よくメディアやネットでも裏を返せばって聞くけれど。表と裏だけじゃなくて、側面もあるから聞いても納得できないんだなと感じたり。
簡潔で完結的であることが求められるけど。複雑で永続的なのが感情だから、説得されても納得なんて
出来ないんだろう。
散歩。
淀川の河川敷をぶらり。
すれ違う人たち。
自転車に乗ったおじちゃん、大学生ぐらいの男女5人組、バーベキューをしている社会人、二人でゆっくり散歩している老夫婦。
彼らは何を考えているのだろう。
キャッチボールをしているカップルが見える。野球が好きなのだろうか?なぜ彼氏はボールを取るときに跳ねたのだろう?一息ついて飲んでいるアクエリアス。なぜポカリじゃないのだろう?ポカリスエットは嫌いなのだろうか。
硬球のテニスボールで壁打ちしている高校生。フォルムが崩れている。最近始めたばかりなのだろうか?もしかしたら高校生になりたてなのかもしれない。
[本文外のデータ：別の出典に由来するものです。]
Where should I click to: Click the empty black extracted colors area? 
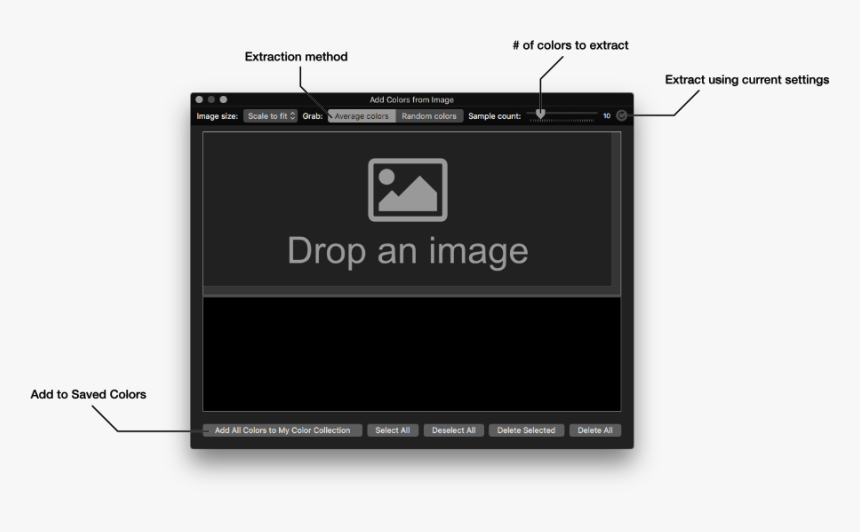click(x=411, y=353)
近くで友達も壁打ちしている。隣にテニスコートがあるのに。あぁ、なるほど、有料なのか。
私服でバレーボールをトスしあう20代後半のグループ。どんな集まりなんだろう、サークル的な何かなのかな。その割には運動する格好じゃないな。仲のいい地元の集まりなのかな。
最近つまらないなぁ。
何か楽しいこととかないのかなぁ。
そんな風に思わなかったこともないし、よくそんな呟きを友達から聞いたりもするけれど。
自分がしようとしていないだけなんだな、と。
だって周りの人たちはあんなに楽しそうだもの。
自分も彼らと何も違いはない、同じ人間だもの。
楽しいことを探していない。探す努力をしていない。
彼らが努力したかは分からないけど。そうしている人たちが周りにいるという事実。
何か行動を起こさないと、現状は変わらないのかもしれないなぁ。